Creating meaningful networking opportunities can be a challenge at the best of times, but the virtual format that we all had to embrace over the past year has added another layer of complication. For associations, whose raison d’etre is fostering connections, this has been a real challenge.
Seeking the silver lining in this situation, I want to suggest that the digital-only world provides us with an interesting arena for experimentation. In 2021, we are still operating in a zone of permission where many people, including clients and members, are more open to new ways of doing things. While change can be daunting, let’s consider the potential for more accessible meetings, deeper engagement, and lower-cost events to only name a few of the possible advantages.
Not all gatherings can count on external facilitators, but you can do a lot on your own by keeping in mind three key principles for your session design. If you want to dive in further, Priya Parker’s The Art of Gathering is an excellent and delightful read on how to improve all types of gatherings.

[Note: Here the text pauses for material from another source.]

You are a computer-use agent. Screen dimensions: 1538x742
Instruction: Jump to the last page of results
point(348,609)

Networking over the past 10 months has unfortunately often meant 27 people fighting for airtime in a one-room zoom-call conversation or, as a slight improvement, included break-out rooms. It does not have to be like that.
Some elements from structured and curated networking approaches can easily be translated into digital events. For example, Conversation Cafe is a simple structure for conversations that helps people have profound conversations. It consists of four rounds that invite short contributions, reflections and provides space for free-flowing conversation. While it can be useful to have a host to guide the rounds, it is not a must. This makes it a great design to consider for digital networking events.

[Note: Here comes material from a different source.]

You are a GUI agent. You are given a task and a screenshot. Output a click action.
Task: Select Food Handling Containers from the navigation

With this example in mind, let’s explore three key principles that will improve your digital gathering by 80%.
Set a purpose
Consider what you want the main purpose of your session to be. For example, for a networking event, you might identify that the purpose is to facilitate meaningful connections with peers and an exchange of perspectives. All design flows from a clear purpose so this needs to be your starting point.

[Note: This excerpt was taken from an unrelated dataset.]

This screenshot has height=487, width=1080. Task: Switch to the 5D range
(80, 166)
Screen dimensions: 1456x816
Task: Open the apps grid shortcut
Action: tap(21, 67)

Allow for human connection
Anybody who has ever been on a 27-people zoom call will agree that it is impossible to have an engaged conversation in such a big group. As with in-person facilitation, small groups are an important tool to allow for meaningful conversations. This is not to say that professional facilitators cannot design large-group processes, but your best bet is likely a group not bigger than six. In bigger groups, individuals often struggle to be heard and it can invite a few to take center-stage.
Minimal but enough structure
Being thrust into free-flow conversations with new people is generally awkward for all but the most extroverted. Having a structure helps keep participants on topic, on time and in conversation with each other. In our conversation cafe example, the rounds have different instructions, and this allows for all participants to be heard, encourages listening and reflection on what people are sharing.
What kinds of networking designs have you been experimenting with? What have you observed?